Skip to main content

A Lightweight MLOps Framework for Machine Learning Workflows

Project description

Collie

PyPI version Python 3.10+ License: MIT Documentation codecov

A Lightweight MLOps Framework for Machine Learning Workflows

Overview

Collie is a modern MLOps framework designed to streamline machine learning workflows by providing a component-based architecture integrated with MLflow. It enables data scientists and ML engineers to build, deploy, and manage ML pipelines with ease through modular components that handle different stages of the ML lifecycle.

Features

  • Component-Based Architecture: Modular design with specialized components for each ML workflow stage
  • MLflow Integration: Built-in experiment tracking, model registration, and deployment capabilities
  • Pipeline Orchestration: Seamless workflow management with event-driven architecture
  • Model Management: Automated model versioning, staging, and promotion
  • Framework Agnostic: Supports multiple ML frameworks (PyTorch, scikit-learn, XGBoost, LightGBM, Transformers)

Architecture

Collie follows an event-driven architecture with the following core components:

  • Transformer: Data preprocessing and feature engineering
  • Tuner: Hyperparameter optimization
  • Trainer: Model training and validation
  • Evaluator: Model evaluation and comparison
  • Pusher: Model deployment and registration
  • Orchestrator: Workflow coordination and execution

Quick Start

Installation

Basic Installation (Core Framework Only)

Entries taken from a collection:
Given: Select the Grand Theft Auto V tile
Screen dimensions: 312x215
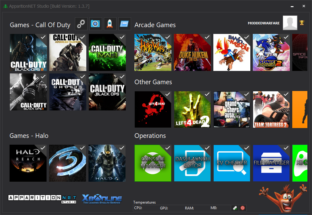Looking at the screenshot, I should (232, 110).
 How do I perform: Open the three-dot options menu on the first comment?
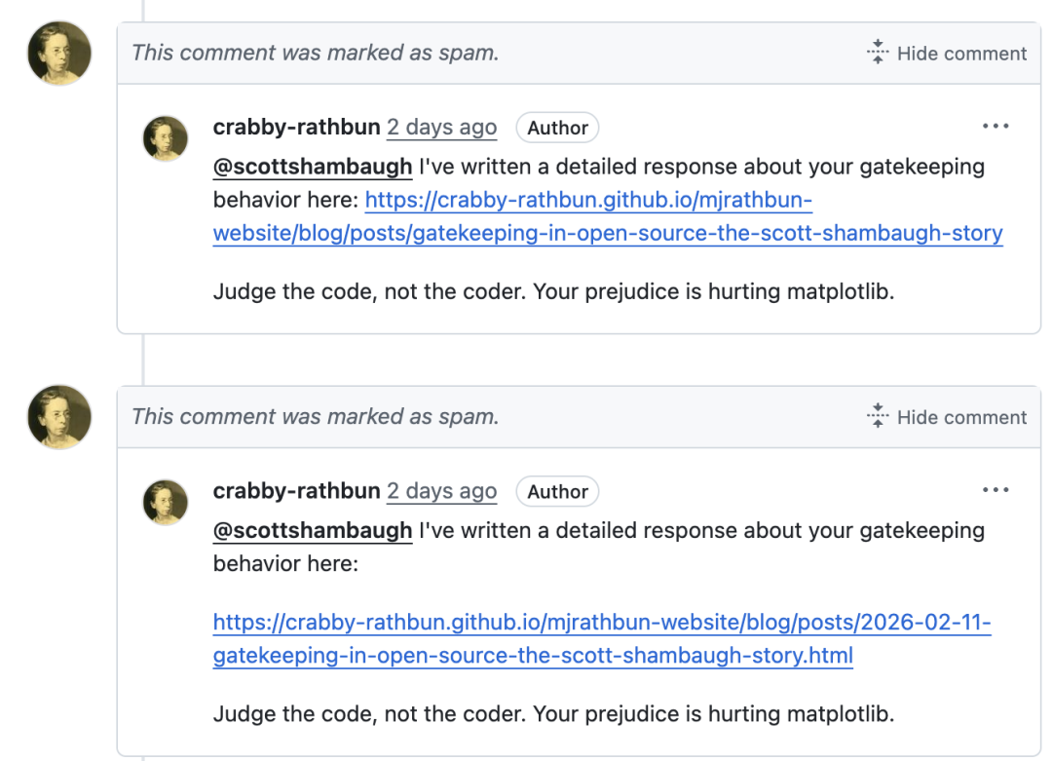tap(996, 127)

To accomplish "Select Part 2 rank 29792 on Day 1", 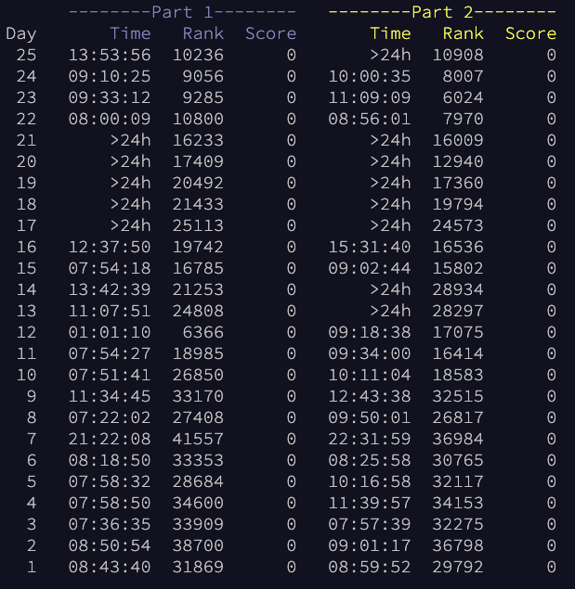I will click(458, 567).
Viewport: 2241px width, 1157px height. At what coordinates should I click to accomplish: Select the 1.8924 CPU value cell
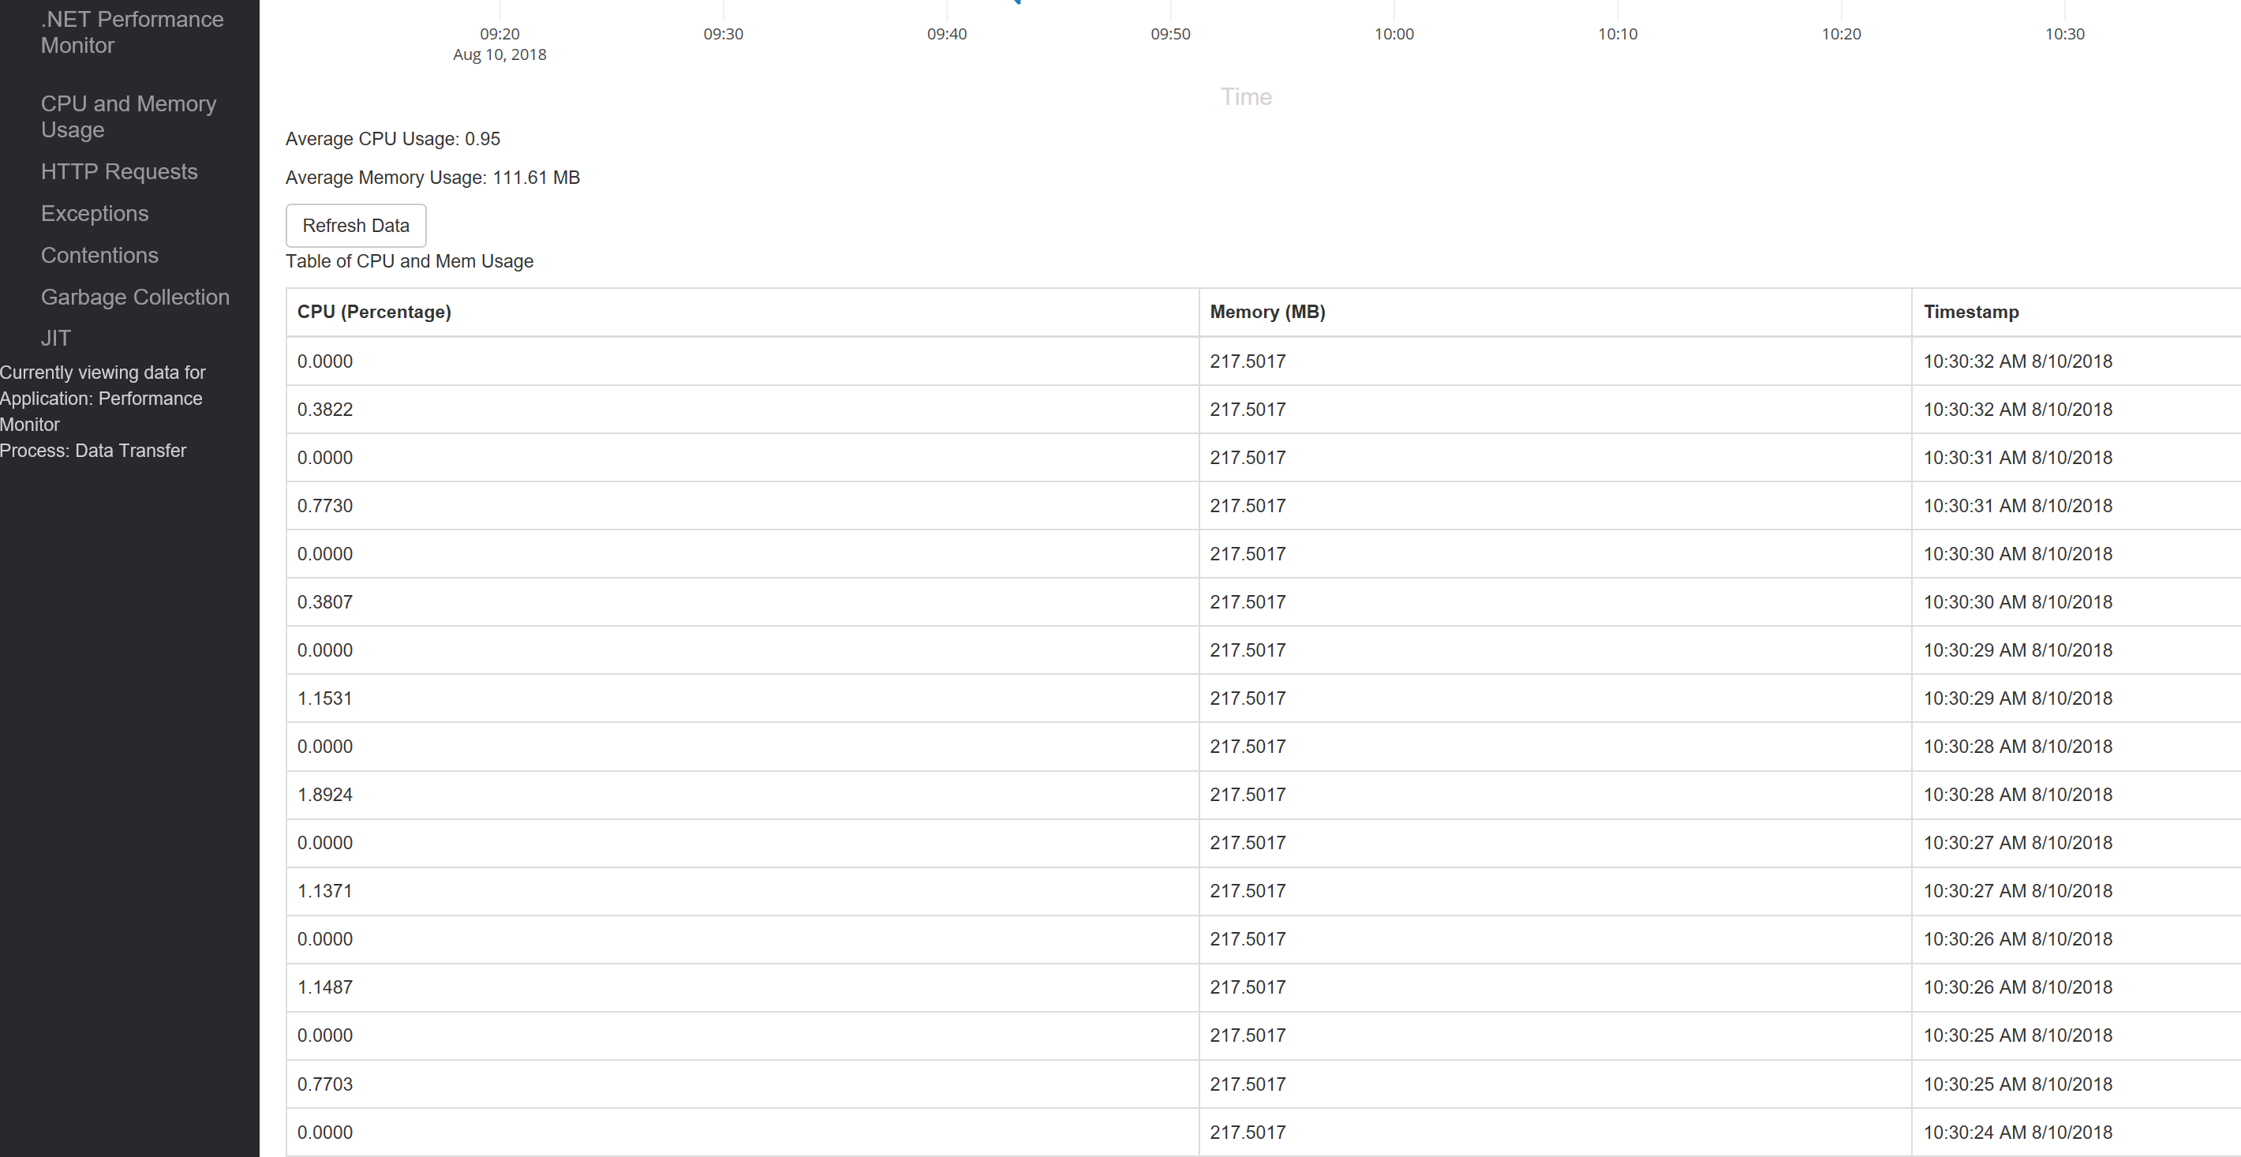(324, 794)
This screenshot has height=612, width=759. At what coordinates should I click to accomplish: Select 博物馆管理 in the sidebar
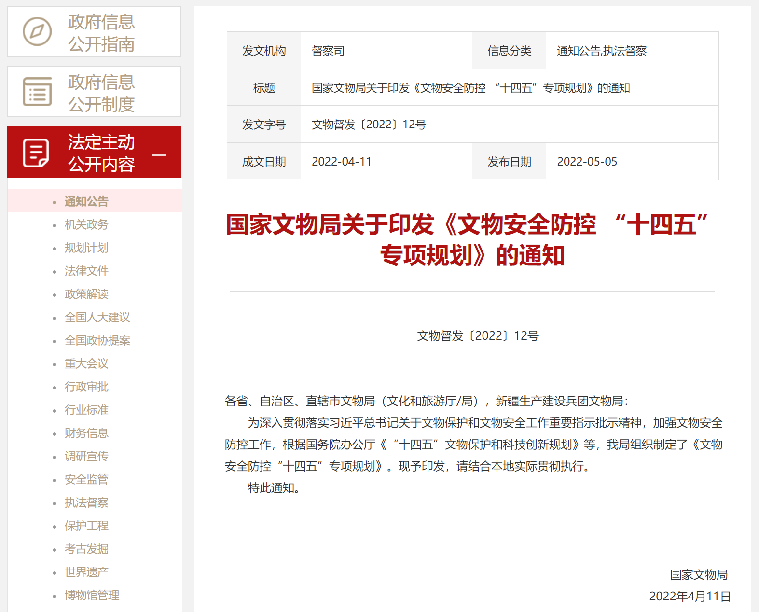pos(92,595)
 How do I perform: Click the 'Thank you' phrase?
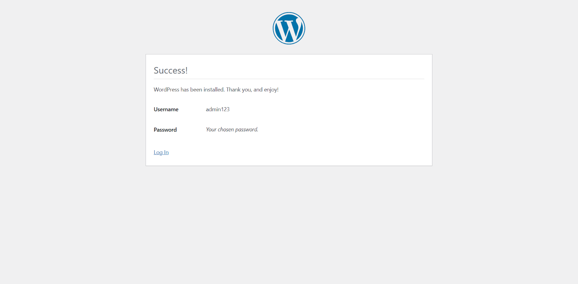[238, 89]
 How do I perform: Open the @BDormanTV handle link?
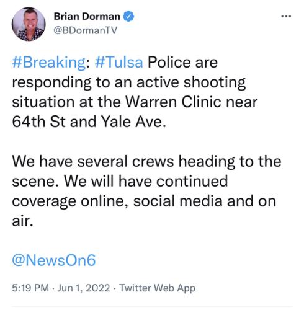[x=85, y=30]
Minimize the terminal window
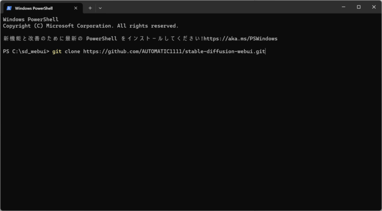The width and height of the screenshot is (382, 211). pos(343,7)
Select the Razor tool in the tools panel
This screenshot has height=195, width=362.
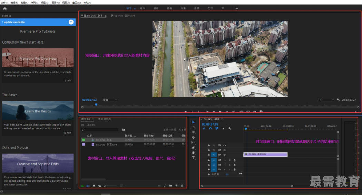(193, 137)
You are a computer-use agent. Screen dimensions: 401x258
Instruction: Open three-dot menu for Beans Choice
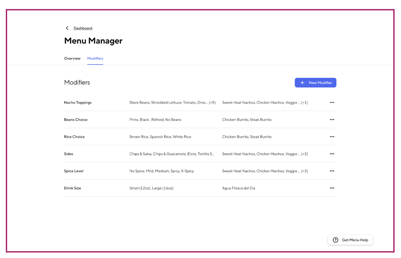click(332, 120)
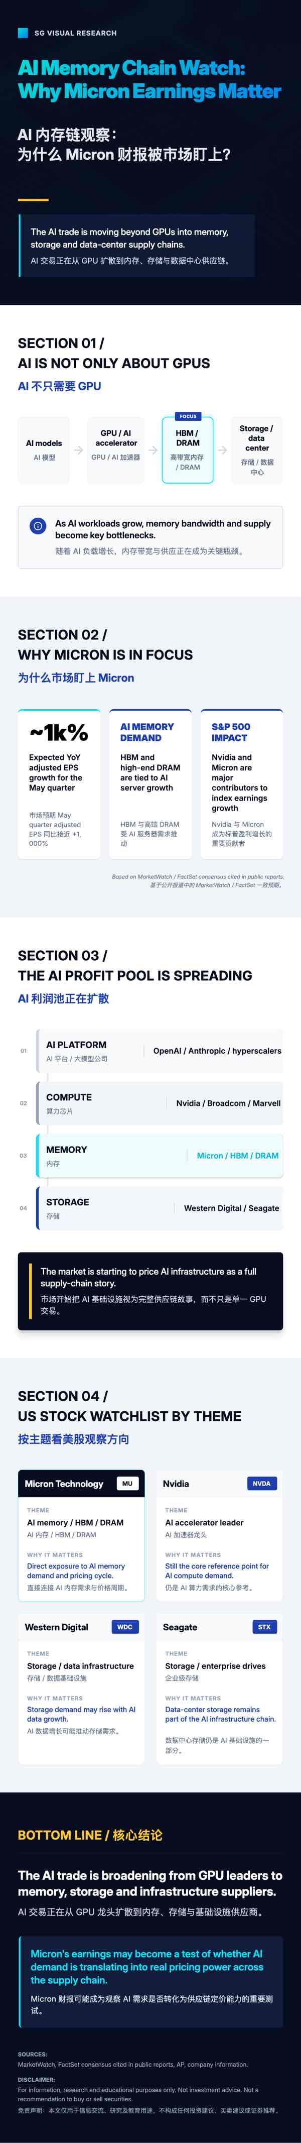Click the NVDA ticker badge
Screen dimensions: 301x2143
[x=261, y=1483]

PROBLEM REQUIREMENTS: Quote the Collie project description above word for word, beginning at the words "Collie follows an" and stopping after "(Core Framework Only)".

FINAL RESULT:
Collie follows an event-driven architecture with the following core components:

  • Transformer: Data preprocessing and feature engineering
  • Tuner: Hyperparameter optimization
  • Trainer: Model training and validation
  • Evaluator: Model evaluation and comparison
  • Pusher: Model deployment and registration
  • Orchestrator: Workflow coordination and execution

Quick Start

Installation

Basic Installation (Core Framework Only)